A colleague on Twitter, @ICComLib, pointed me to a recent report from the Congressional Research Service about the naming of US Naval ships. This is actually a pretty interesting issue, and can get quite controversial quite quickly.
Ever since the founding of the US Navy, there have been conflicts about how names are assigned. Aircraft carriers are now nearly always named after former US Presidents. So was it a slight to Jimmy Carter to have his name assigned to a submarine, rather than an aircraft carrier?
Not really, since Carter was a USNA graduate, joined the submarine service where he sailed on and commanded submarines, and worked directly under Admiral Rickover to develop the new nuclear Navy.
On the other hand, the Seawolf class of attack submarines are named Seawolf (SSN-21), Connecticut (SSN-22), and Jimmy Carter (SSN-23); as the report states, “which were named for a fish, a state, and a President, respectively, reflecting no apparent class naming rule” (pg 4). There’s not a lot of continuity there.
From the launch of the brig Jefferson in April 1814, to the naming of the aircraft carrier Carl Vinson in 1970, apparently only one Naval ship had been named after a living person – in that case, John Holland, creator of the Navy’s first submarine (USS Holland (SS1)), which they bought from him, and then named after him, in 1900. Since 1970, however, this has happened every couple of years; three ships in 2012 alone were named after living people (John Glenn (MLP-2), Gabrielle Giffords (LCS-10), and Thomas Hudner (DDG-116)).
One interesting point in the report is that, while one might say that there is no regularity to how ships are named in the US Navy, at the same time the right of the Secretary of the Navy to make exceptions in naming conventions is one of the oldest ship-naming traditions.
Another highlight is the role that Congress plays in suggesting or influencing vessel names and clarifications: one interesting example was that of a message to the Navy from Maine’s two Senators in 2013, seeking clarification of the forthcoming amphibious dock ship, to be named USS Portland. Senators Collins and King were concerned because the Navy had indicated that the ship was being named after Portland, Oregon, and not Portland, Maine.

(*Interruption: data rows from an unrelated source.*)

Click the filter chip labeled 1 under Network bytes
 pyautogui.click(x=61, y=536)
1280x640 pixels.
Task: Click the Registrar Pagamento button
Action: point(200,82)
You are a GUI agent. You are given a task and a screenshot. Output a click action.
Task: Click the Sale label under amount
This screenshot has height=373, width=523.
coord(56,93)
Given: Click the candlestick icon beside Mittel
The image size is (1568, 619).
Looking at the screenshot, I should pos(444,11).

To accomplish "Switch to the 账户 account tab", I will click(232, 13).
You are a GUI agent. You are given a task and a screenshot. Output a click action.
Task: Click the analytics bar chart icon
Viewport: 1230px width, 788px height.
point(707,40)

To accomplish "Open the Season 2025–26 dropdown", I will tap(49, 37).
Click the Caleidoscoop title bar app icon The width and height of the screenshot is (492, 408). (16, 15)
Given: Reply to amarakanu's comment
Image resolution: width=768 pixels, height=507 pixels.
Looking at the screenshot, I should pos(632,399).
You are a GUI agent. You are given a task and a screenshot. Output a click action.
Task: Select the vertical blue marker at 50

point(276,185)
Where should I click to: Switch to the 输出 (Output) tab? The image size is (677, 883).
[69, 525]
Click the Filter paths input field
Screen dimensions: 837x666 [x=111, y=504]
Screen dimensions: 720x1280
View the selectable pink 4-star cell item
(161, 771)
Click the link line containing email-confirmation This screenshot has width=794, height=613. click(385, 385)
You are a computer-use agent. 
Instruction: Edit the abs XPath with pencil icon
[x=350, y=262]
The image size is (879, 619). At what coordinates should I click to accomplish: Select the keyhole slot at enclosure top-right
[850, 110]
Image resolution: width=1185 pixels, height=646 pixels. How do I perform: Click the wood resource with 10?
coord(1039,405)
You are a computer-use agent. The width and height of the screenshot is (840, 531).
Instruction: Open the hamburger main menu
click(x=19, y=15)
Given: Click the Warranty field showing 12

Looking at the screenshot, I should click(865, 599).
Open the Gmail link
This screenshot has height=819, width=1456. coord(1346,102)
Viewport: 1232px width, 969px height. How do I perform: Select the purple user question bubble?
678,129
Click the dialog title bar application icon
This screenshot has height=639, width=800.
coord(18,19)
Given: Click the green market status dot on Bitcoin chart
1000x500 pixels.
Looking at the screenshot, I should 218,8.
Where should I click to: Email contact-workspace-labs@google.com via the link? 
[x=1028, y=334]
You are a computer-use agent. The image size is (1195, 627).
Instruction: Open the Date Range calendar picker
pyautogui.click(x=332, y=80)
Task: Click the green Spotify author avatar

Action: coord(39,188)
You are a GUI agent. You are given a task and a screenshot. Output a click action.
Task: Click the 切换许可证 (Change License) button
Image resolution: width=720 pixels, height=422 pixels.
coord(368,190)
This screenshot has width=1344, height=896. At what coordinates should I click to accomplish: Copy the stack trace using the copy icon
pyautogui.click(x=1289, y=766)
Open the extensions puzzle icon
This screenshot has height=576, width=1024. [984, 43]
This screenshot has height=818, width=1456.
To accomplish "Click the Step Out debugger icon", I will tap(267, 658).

As the Senators pointed out, not only were previous Portlands named after Portland, Maine (for instance, USS Portland (CA-33)), or both cities (LSD-37), but Portland, Oregon, itself, was named after Portland, Maine.
This report is a followup to a report submitted to Congress from the Navy three years ago (though this report was written by staff at Congressional Research Service, not the Navy’s Naval History and Heritage Command, which put together the previous report). It seems clear that the Navy will continue to create guidelines for how ships should be named, and also continue to ignore them, when they see fit to do so.